Hobi bahçeciliği yapanlar olarak bizler bahçemizde hem ata tohumu domatesimiz olsun, hem kiraz domates olsun, hem sarı domates olsun gibi gibi çeşitler istiyoruz bazen… Ne diyor satıcılar? ” lütfen bu tohumları birbirine yakın ekmeyin!” “…çiçeklerinin tozlaşması döneminde birbiri ile döllenebilir ve ortaya farklı bir melez domates çeşidi çıkar…” Sonucunda da ektiğiniz tohumdan büyüyüp meyvesini verdikten sonra alacağınız yeni tohumların ne çeşit olduğu belli olmaz.

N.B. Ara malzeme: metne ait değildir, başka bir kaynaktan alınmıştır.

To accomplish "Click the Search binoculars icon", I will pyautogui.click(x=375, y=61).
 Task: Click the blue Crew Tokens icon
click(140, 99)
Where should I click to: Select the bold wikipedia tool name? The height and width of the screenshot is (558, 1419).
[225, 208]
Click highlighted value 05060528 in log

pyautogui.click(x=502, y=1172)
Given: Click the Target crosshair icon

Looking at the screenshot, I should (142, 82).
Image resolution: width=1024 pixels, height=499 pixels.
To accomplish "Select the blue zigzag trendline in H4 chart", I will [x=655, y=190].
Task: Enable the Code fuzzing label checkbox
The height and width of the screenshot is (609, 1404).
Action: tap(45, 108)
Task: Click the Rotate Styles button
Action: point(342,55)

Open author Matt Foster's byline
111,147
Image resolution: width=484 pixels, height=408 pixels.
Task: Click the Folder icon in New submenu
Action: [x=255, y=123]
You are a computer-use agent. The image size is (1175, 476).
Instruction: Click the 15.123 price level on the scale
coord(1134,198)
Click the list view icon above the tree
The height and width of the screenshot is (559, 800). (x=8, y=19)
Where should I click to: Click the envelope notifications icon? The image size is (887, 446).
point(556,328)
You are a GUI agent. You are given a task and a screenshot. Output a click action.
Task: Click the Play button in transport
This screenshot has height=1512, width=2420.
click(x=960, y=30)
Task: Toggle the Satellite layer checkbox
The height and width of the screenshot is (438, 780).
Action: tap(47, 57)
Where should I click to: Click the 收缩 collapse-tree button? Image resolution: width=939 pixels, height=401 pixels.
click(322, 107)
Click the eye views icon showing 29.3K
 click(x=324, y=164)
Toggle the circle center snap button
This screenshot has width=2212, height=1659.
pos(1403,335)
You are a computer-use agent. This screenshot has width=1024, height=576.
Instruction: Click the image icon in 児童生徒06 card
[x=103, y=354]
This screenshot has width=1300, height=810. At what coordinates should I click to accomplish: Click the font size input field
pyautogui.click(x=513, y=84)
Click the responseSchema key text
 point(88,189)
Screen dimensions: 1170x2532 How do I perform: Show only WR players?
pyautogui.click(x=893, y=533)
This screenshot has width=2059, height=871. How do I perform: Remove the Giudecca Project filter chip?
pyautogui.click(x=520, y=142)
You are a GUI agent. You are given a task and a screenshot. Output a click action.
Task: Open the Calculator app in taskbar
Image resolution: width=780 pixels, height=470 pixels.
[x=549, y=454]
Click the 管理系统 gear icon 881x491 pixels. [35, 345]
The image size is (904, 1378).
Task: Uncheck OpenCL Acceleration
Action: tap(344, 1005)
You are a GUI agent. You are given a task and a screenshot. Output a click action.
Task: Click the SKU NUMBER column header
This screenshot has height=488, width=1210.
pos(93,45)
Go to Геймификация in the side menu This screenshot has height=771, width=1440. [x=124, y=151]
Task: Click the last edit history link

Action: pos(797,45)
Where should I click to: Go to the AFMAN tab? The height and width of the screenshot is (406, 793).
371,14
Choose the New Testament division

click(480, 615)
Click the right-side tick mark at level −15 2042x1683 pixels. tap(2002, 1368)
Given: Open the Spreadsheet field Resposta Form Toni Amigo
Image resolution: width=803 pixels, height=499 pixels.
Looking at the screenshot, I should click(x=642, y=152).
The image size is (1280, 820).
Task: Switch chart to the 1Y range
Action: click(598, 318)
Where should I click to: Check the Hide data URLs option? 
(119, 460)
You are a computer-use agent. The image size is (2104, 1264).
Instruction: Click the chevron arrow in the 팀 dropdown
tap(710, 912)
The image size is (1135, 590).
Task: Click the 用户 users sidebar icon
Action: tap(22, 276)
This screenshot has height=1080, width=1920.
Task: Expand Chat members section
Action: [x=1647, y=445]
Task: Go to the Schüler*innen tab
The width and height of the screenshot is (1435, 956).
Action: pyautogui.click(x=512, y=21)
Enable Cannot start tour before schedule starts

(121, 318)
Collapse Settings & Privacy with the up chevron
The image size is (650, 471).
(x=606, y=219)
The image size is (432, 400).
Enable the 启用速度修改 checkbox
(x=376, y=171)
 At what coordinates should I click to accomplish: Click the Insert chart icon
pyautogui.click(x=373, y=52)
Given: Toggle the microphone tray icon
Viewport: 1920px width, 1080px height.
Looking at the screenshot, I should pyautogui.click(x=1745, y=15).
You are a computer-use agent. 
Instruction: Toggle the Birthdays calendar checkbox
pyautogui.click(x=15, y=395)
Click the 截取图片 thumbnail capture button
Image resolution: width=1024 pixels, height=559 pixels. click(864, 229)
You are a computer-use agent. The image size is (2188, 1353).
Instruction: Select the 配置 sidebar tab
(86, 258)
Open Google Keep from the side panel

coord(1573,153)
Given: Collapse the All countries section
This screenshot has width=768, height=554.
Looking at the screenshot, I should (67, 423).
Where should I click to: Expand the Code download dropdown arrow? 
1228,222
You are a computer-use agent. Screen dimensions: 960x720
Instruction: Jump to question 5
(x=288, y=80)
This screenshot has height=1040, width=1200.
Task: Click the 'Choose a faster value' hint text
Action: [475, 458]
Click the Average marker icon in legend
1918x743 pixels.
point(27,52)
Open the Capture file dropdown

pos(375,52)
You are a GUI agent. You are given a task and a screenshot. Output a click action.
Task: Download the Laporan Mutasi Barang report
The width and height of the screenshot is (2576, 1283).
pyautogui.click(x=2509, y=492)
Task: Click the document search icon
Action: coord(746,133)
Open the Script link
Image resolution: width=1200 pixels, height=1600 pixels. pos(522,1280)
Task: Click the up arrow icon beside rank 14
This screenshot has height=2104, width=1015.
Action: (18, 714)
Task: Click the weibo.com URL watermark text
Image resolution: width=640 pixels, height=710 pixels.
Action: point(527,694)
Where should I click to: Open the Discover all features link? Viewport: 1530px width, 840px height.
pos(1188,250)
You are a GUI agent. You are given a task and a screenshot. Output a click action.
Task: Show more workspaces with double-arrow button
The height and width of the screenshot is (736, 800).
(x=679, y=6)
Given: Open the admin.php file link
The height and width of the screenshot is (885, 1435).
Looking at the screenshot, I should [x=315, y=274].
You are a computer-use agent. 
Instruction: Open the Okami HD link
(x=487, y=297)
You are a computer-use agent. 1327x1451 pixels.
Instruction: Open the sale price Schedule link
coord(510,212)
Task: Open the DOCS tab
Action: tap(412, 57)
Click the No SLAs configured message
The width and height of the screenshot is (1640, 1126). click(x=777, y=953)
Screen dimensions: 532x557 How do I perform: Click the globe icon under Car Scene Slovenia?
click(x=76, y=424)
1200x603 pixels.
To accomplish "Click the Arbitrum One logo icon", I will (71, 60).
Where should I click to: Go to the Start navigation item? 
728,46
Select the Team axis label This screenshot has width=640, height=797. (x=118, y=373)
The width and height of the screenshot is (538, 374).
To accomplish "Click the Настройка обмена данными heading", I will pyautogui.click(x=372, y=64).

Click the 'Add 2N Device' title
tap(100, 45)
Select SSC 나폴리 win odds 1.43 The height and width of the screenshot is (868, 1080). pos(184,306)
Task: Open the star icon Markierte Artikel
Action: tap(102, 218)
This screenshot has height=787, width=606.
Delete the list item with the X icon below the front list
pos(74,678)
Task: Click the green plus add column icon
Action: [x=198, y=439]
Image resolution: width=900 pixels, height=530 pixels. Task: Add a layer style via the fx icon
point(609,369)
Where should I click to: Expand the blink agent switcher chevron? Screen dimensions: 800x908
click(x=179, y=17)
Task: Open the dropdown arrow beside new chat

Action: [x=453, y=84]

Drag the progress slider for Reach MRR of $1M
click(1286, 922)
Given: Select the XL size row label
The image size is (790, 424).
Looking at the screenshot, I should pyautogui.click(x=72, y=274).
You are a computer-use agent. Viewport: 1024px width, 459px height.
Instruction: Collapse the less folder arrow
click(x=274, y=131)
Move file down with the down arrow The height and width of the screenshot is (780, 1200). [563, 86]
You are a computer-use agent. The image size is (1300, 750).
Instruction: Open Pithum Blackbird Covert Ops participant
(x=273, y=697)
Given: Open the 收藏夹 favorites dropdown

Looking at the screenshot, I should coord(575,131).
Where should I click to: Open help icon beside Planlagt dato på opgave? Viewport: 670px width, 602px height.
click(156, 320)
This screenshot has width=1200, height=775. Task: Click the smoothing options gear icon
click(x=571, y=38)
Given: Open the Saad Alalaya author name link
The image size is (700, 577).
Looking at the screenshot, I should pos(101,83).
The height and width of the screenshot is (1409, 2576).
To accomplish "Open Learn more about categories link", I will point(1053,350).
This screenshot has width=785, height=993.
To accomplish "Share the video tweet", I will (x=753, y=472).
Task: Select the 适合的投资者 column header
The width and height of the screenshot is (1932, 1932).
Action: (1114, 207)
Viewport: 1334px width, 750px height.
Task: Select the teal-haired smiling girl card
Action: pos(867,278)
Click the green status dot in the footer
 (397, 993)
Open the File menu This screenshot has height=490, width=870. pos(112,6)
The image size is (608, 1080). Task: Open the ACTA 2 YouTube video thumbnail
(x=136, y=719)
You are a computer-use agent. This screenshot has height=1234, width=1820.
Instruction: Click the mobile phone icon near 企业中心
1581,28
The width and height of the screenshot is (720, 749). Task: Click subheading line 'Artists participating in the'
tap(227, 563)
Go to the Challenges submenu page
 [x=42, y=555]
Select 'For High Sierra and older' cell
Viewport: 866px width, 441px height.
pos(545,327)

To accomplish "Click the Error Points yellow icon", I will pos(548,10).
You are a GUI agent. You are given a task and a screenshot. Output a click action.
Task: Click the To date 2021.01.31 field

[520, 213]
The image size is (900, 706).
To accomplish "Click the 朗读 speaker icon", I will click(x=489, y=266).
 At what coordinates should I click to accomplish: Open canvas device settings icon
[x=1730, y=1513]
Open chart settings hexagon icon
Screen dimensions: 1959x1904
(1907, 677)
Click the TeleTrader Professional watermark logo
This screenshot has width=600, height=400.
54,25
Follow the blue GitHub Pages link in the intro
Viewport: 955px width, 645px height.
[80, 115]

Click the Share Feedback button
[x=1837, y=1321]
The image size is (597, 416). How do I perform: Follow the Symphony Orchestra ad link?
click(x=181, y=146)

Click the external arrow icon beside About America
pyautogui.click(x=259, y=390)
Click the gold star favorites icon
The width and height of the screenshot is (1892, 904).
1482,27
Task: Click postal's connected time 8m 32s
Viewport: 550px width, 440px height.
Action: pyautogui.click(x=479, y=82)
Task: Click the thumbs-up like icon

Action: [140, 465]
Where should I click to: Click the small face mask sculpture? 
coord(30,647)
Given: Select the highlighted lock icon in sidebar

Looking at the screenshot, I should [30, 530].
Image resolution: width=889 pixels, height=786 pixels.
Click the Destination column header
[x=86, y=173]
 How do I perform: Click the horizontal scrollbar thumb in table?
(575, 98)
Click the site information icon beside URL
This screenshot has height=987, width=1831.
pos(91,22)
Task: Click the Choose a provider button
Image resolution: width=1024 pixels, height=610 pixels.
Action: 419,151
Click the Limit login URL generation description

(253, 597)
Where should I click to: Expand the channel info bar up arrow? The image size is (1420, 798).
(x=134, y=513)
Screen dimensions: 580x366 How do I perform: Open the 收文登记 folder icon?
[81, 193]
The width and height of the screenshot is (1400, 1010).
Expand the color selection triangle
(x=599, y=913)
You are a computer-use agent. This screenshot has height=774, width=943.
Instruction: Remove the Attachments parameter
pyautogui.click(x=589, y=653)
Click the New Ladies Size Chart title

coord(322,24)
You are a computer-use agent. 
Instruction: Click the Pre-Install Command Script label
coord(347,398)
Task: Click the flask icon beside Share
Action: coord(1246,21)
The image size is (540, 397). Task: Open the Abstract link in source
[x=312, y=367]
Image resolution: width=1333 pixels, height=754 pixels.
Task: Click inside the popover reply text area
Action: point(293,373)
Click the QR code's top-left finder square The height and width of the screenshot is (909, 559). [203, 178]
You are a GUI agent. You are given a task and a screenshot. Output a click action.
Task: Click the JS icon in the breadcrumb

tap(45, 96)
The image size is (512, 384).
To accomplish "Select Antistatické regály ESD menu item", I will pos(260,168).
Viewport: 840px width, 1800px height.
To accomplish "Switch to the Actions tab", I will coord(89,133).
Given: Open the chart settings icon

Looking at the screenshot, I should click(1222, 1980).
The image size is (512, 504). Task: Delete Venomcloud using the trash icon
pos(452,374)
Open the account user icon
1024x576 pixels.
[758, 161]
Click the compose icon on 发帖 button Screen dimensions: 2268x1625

-GDO: Genetiği değiştirilmiş organizma anlamına gelmektedir. Burada bitkilerin doğal ortamda tozlaşması söz konusu değildir. Laboratuvar ortamında biyoteknolojik yöntemlerle dışardan bir müdahale söz konusudur. Ülkemizde genetiği değiştirilmiş bitki ya da hayvan satışı kanunlarla engellenmiştir. Bu işlemi yapanlar bitkiye ait olmayan farklı bir özelliği bitkiye ya da tohumuna laboratuvar koşullarında ekleyerek yepyeni bir özellik kazandırıyorlar. Bunun insan sağlığına olan etkileri zamanla ortaya çıktıkça da insanlar bu ürünlerin tüketilmemesi konusunda uyarılıyorlar.
Tohum da tıpkı atom gibi bence…Atom en eski tabirlerden birine göre maddenin yapıtaşı biliyorsunuz. Tohum da sebze ve meyvelerin yapıtaşı…Nereye hangi tohumu ekeceğiniz çok önemli bir konu…Bir tohumu ektiğinizde de çimlenip çimlenmeyeceği belli değildir. Hep bir çaba ve emek gerektirir. Kendi adıma ben bu stresi minicik hobi bahçemde yaşadığım her an üreticilere dua etmeyi ihmal etmiyorum. Onlara müteşekkiriz.